#### Required actions
- a) In the article about the baby elephant attack, reproduce the passage that begins with "The owner had" and ends after "maltreatment of animals.", swapping "temporary camp" for "makeshift shelter".
- b) Translate this sentence from the article about the baby elephant attack into Spanish: "They found only a large amount of elephant dung."
- c) According to the article about the baby elephant attack, who took the video clip?

#### Text shown
• • • • •

Police have launched a hunt for two teenage mahouts who were filmed attacking a baby elephant on a street in Ubon Ratchathani province.
Wildlife officials yesterday filed police complaints against the two mahouts.
The teenagers have yet to be identified but the wildlife officials supplied a video clip showing the attack as part of their police complaint.
The video clip has been circulating online since late last week and shows two young mahouts using hooks to attack a baby elephant after it collapsed from exhaustion because of a lack of food and water. They also pulled the elephant's tail and kicked it several times.
Niphon Chotiban, acting director-general of the National Parks, Wildlife and Plant Conservation Department, said on Monday that officials from Ubon Ratchathani conservation office had lodged a complaint against the teenagers for violating animal disease control regulations and maltreating an animal.
Police are also searching for the elephant's owner, he said.
The attack took place in front of a photocopy shop in Muang district, Mr Niphon said. The video clip was taken by Wisan Polkot, the shop owner.
Wichit Jiramongkolkarn, director of Ubon Ratchathani conservation office, said residents told officials that the baby elephant belonged to a man from Maha Sarakham province who brought three elephants to the area several months ago. Two other elephants, aged 15 and aged five, also appeared in the clip, Mr Wichit said.
The owner had hired up to five teenagers to take care of the animals and to walk them through the town at night so people could buy the elephants food, he said.
Officials on Monday searched a small wooded area in Ban Don Kae of Muang district where the elephant owner had set up a temporary camp for the elephants.
They found only a large amount of elephant dung. They believe the owner and the mahouts fled the area after the clip went viral.
Mr Niphon said his department would step up efforts to crack down on mahouts taking elephants through town centres and urged the public to call wildlife authorities on the 1362 hotline if they witness the maltreatment of animals.

• • • • •

#### Records from a data source
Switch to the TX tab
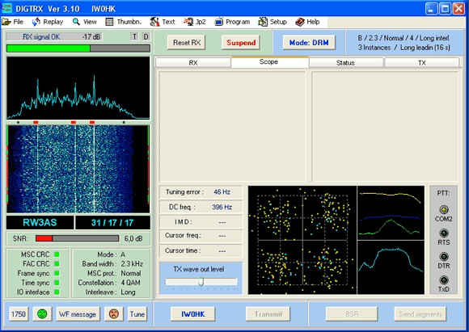 (x=422, y=63)
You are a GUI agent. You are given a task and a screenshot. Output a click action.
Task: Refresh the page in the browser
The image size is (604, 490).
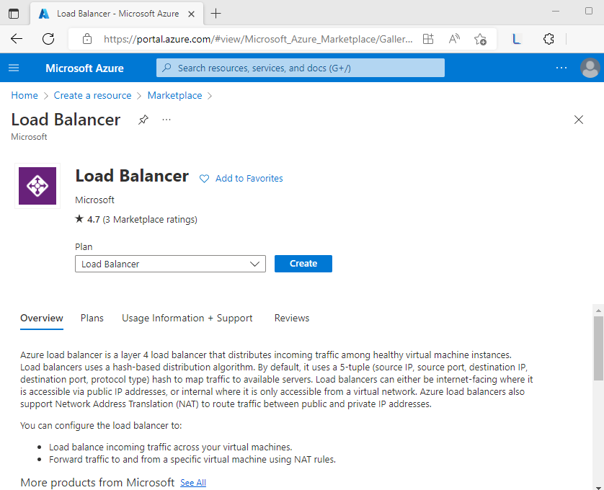[x=48, y=38]
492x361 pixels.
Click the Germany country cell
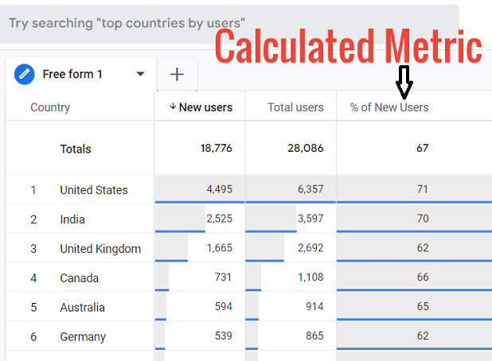tap(83, 337)
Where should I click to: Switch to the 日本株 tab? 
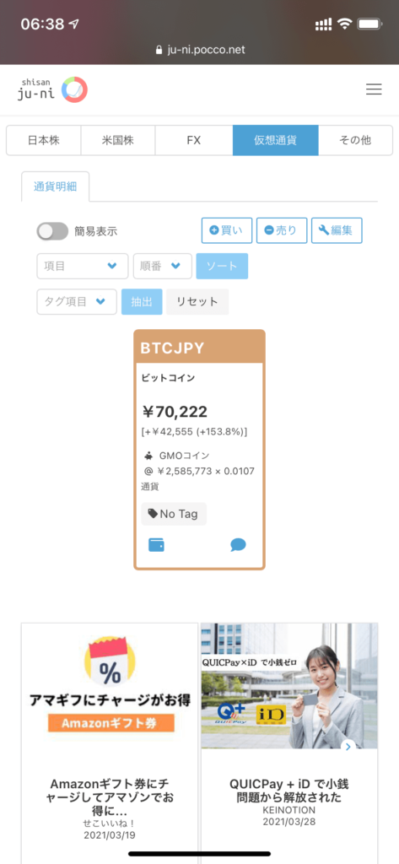(x=44, y=140)
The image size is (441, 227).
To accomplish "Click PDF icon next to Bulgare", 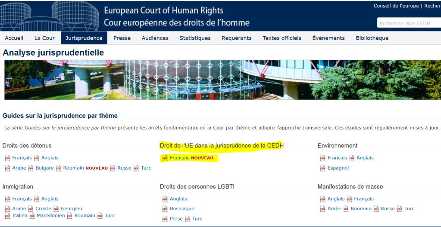I will click(x=31, y=168).
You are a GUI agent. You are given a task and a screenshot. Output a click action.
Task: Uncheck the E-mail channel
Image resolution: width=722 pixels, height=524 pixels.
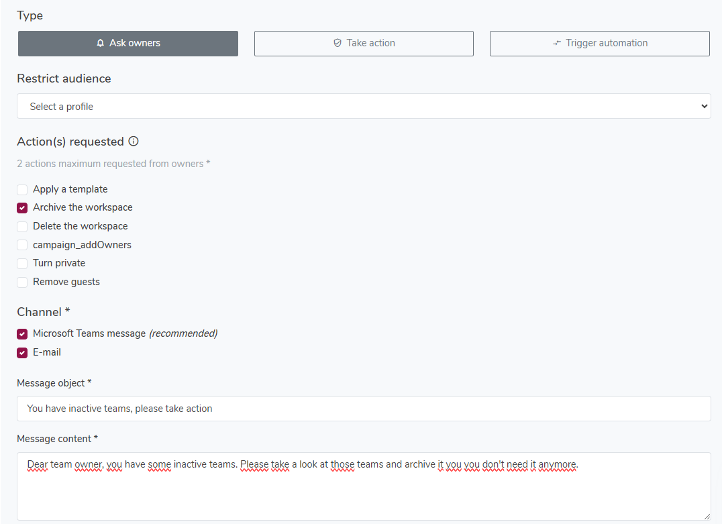click(x=21, y=352)

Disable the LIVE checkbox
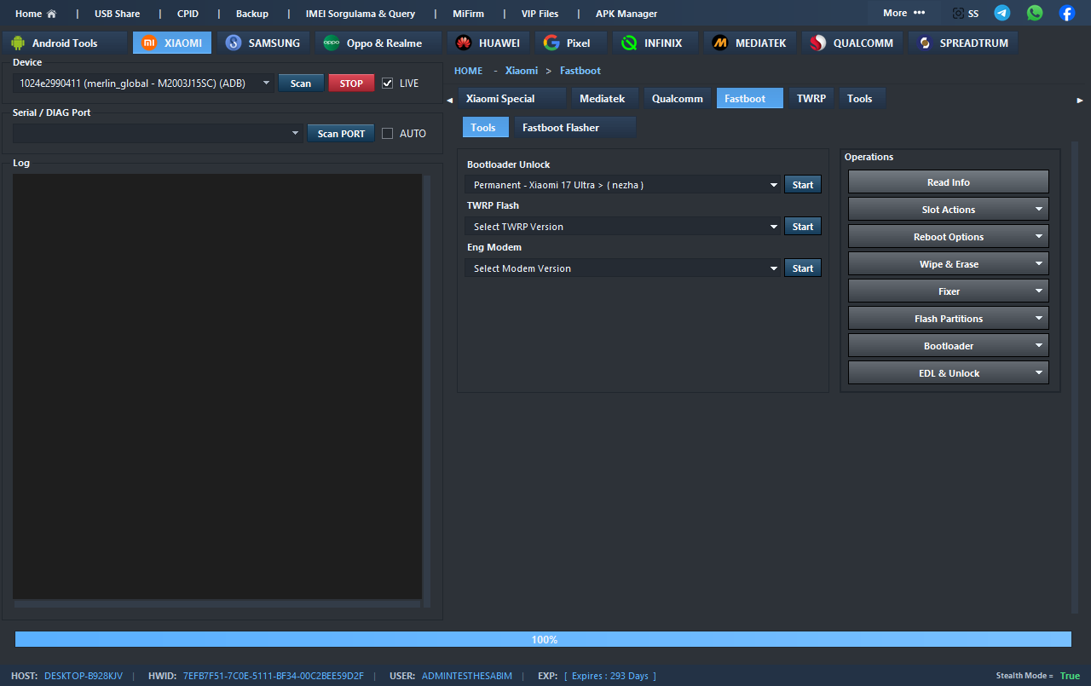click(388, 84)
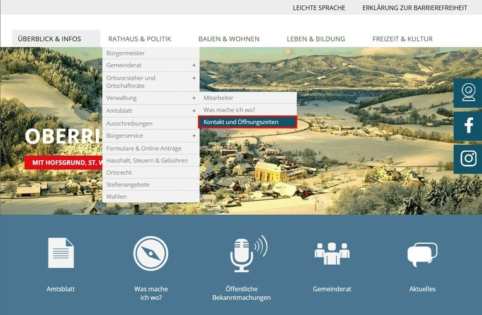Click the compass icon for Was mache ich wo
Screen dimensions: 482x315
[151, 253]
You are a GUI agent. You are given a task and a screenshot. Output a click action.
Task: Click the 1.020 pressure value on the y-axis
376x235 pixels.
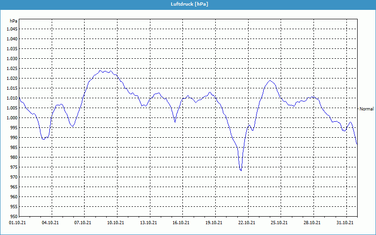[x=12, y=78]
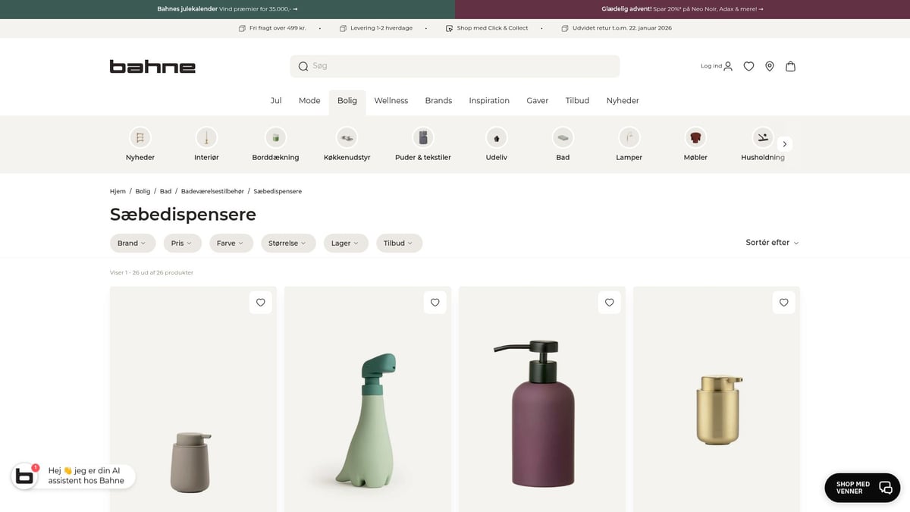This screenshot has height=512, width=910.
Task: Open the wishlist heart in header
Action: 748,66
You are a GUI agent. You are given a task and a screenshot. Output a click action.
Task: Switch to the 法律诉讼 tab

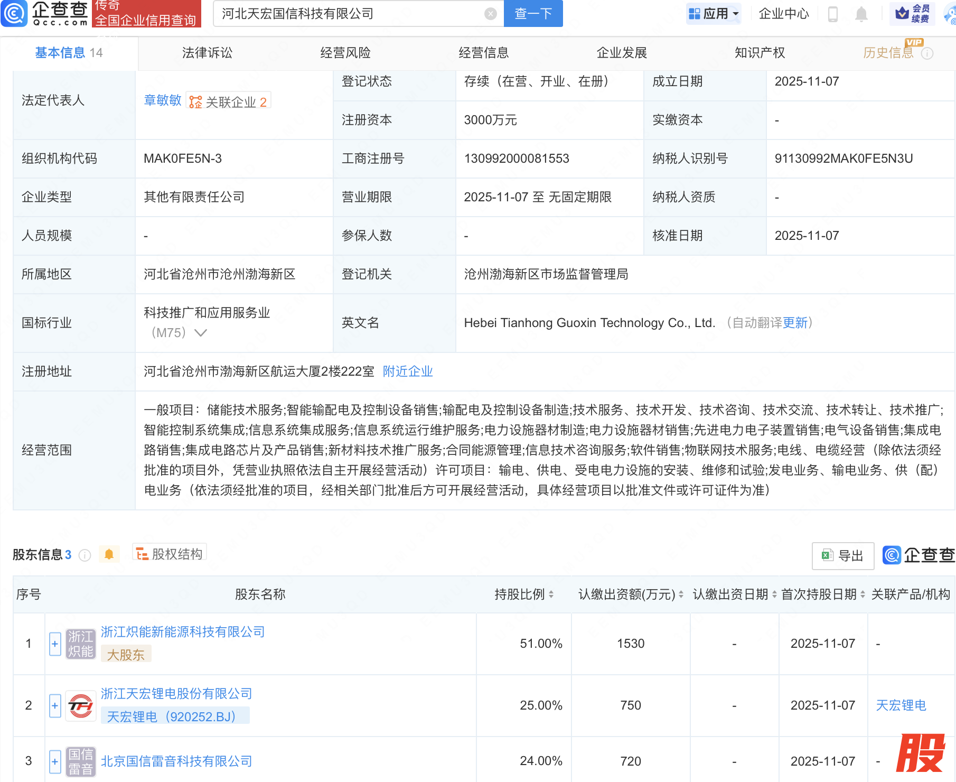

• • • • •

#### Exercise responses
- a)
The owner had hired up to five teenagers to take care of the animals and to walk them through the town at night so people could buy the elephants food, he said.
Officials on Monday searched a small wooded area in Ban Don Kae of Muang district where the elephant owner had set up a makeshift shelter for the elephants.
They found only a large amount of elephant dung. They believe the owner and the mahouts fled the area after the clip went viral.
Mr Niphon said his department would step up efforts to crack down on mahouts taking elephants through town centres and urged the public to call wildlife authorities on the 1362 hotline if they witness the maltreatment of animals.

- b) Solo encontraron una gran cantidad de estiércol de elefante.

- c) Wisan Polkot, the owner of the photocopy shop.